DÜŞME KAVŞAĞINDA İNECEK VAR

Ekmekçioğlu Altay’ı 3. Lig’den Süper Lig’e çıkardı mı?... Çıkardı… Ancak, kanımca arkadaki sportif başarı gibi mali-idari süreçlerden de ortaya çıkan mali tablodan da sorumlu. O yüzden “profesyonel takımı 3’ten Süper’e çıkaran başkan olarak anılayım” esprisiyle ligin bitmesine 7 hafta kala görevi bırakmak kanımca şık olmadı. Şimdi Altay camiası şu soruyu soracak ister istemez: Bu kadar ağır bir borç yükü ve hasarla Süper Lig’e çıkmış olup hemen ertesi sezon geri inmeye değer miydi?

BAŞKANLAR VE YÖNETİCİLER MÜTESELSİL OLARAK BORÇTAN SORUMLU OLMALI

İşte o yüzden yıllardan beri boğazımızı yırtıyoruz; diyoruz ki başkanlar ve yöneticiler harcamalardan sorumlu olsun, yeri geldiğinde bırakıp gidemesinler. Gitseler de borç, borcu yapanların borcu olsun.

Altay’ın durumu, ortaya çıkan tablo ve yaşanan gelişmeler özetle Gençlik ve Spor Bakanlığı’nın, TFF’nin bizzat kurumsal olarak olarak vurdumduymazlığından, kendi aldıkları kararlara da uymamalarından, spor yasasını yıllardır bir türlü çıkaramamalarından kaynaklanıyor. Bu çerçevede niye bırakmasın ki görevi Altay Başkanı Ekmekçioğlu? Akman da niye talip olsun ki göreve?

Olan, İzmir futboluna oluyor, tabii Türk futboluna da… İzmir, Türk futbolunun önemli bir damarı; bu damar Süper Lig’de temsil edilmezse o ligin gazı kaçar.

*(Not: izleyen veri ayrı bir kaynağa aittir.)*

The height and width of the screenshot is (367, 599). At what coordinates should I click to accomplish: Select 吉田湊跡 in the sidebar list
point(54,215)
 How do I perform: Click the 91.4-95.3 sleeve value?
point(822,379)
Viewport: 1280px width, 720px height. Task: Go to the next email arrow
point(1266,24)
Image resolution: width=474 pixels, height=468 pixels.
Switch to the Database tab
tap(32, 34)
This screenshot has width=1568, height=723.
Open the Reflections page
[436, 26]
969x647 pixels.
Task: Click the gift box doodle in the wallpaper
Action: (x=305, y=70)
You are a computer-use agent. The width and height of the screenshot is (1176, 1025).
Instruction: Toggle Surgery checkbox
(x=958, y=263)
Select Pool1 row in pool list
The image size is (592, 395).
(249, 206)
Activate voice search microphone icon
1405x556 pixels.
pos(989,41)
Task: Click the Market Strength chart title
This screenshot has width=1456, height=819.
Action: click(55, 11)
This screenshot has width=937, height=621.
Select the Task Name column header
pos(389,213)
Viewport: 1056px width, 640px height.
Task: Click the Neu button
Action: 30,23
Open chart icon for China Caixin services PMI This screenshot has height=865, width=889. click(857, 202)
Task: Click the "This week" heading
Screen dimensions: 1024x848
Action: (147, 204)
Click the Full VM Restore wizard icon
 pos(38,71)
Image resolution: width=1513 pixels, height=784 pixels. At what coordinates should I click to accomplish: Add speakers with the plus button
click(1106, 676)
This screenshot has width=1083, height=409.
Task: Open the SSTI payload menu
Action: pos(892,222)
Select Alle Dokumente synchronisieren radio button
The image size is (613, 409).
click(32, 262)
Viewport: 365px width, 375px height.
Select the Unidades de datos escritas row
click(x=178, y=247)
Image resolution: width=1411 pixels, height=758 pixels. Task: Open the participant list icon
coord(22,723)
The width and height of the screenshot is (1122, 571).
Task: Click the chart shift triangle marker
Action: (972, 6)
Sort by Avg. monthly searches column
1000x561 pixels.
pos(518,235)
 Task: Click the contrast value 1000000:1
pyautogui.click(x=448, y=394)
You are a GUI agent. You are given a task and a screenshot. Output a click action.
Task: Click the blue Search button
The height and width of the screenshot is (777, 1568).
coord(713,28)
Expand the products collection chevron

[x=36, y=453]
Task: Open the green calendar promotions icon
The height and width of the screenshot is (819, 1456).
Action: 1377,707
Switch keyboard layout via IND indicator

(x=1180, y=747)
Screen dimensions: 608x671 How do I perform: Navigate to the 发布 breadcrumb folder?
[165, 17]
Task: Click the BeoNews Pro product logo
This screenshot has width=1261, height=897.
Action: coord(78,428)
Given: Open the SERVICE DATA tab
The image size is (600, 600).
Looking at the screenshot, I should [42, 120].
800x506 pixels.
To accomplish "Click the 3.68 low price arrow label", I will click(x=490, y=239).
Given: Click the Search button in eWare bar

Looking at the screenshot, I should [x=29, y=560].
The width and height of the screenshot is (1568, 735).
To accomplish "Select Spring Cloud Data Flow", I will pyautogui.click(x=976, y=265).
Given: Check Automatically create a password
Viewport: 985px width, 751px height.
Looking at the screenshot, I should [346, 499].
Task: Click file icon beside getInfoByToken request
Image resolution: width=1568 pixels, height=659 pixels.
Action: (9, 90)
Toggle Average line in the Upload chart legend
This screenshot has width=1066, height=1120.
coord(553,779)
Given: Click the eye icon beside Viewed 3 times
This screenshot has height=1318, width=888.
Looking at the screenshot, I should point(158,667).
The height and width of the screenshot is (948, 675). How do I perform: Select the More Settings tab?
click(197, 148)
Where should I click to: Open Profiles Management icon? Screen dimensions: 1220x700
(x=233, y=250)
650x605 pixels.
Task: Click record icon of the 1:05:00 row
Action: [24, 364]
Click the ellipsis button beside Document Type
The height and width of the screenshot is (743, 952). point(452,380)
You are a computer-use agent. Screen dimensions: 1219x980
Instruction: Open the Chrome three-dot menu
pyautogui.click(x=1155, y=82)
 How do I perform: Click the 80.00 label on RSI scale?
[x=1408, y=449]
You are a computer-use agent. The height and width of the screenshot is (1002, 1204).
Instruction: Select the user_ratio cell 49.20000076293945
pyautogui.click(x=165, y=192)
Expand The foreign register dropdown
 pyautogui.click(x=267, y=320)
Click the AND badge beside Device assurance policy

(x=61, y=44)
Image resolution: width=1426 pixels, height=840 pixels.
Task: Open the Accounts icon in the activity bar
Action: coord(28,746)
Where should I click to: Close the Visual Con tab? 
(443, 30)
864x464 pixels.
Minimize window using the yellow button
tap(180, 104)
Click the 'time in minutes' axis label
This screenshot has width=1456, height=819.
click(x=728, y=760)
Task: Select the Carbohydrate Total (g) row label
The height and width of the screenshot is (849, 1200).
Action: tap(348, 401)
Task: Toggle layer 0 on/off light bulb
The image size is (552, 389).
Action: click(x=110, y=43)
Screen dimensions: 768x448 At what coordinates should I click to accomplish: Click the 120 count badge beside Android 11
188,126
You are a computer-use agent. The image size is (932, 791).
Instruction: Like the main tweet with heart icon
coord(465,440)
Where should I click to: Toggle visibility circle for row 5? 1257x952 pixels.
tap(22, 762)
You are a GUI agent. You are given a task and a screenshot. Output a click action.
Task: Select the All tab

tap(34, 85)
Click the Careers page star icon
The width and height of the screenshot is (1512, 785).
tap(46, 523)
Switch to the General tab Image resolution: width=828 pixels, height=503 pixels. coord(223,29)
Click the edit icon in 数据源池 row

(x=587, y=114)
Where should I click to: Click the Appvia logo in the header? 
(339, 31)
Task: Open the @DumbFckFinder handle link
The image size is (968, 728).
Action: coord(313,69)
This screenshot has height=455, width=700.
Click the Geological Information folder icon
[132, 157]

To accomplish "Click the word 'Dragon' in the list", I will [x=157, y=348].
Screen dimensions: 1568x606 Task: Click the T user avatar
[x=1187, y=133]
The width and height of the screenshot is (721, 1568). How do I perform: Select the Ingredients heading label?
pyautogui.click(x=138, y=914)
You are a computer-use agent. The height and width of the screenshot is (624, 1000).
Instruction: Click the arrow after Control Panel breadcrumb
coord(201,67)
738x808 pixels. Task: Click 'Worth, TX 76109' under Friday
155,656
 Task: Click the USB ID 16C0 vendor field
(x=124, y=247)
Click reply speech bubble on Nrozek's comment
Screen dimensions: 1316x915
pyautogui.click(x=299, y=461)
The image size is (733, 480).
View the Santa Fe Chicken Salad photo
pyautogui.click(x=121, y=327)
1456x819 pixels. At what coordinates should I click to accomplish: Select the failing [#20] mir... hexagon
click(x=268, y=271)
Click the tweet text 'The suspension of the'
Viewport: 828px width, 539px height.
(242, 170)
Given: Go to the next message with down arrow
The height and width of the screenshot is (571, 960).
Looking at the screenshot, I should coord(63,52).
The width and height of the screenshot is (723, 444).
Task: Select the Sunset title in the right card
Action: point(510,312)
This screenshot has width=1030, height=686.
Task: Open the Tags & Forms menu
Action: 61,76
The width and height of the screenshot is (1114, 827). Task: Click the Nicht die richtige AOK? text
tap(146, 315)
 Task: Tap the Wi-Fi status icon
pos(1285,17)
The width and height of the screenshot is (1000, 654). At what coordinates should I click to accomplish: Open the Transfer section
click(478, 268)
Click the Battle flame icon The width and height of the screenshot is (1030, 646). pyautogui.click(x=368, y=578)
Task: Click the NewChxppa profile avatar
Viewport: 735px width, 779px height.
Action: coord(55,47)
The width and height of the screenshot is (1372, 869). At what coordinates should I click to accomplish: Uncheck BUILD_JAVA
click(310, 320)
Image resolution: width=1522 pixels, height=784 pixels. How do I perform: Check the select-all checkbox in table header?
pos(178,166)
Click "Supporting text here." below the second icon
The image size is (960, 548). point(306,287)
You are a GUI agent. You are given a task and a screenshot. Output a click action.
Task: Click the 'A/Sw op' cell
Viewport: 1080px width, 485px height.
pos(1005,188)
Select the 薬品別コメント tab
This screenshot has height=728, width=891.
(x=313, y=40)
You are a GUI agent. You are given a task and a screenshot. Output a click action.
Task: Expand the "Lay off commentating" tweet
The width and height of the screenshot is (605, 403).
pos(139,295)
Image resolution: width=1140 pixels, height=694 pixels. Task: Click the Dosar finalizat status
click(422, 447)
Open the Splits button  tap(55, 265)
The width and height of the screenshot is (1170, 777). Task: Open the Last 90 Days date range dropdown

Göztepe de ligin yükselen bir değeri; maçlarını en yüksek altıncı tribün doluluğunda oynadı bu sezon.

Bakalım bu sezon sonunda TFF ne diyecek? Belki de karar hazirandaki genel kurul sonrasında alınacak; lig 19 takımla mı, 23 takımla mı oynansın? Karar konusu bu…

Ancak dernek statüsündeki profesyonel takım başkan ve yöneticilerinin finansal atraksiyonları ve bu temeldeki sorumluluğuna ilişkin kurallar konmazsa ve işletilmezse şimdiden not düşeyim; daha çok isim nam yaparak çekilir ağır borç altında bıraktığı görevlerinden.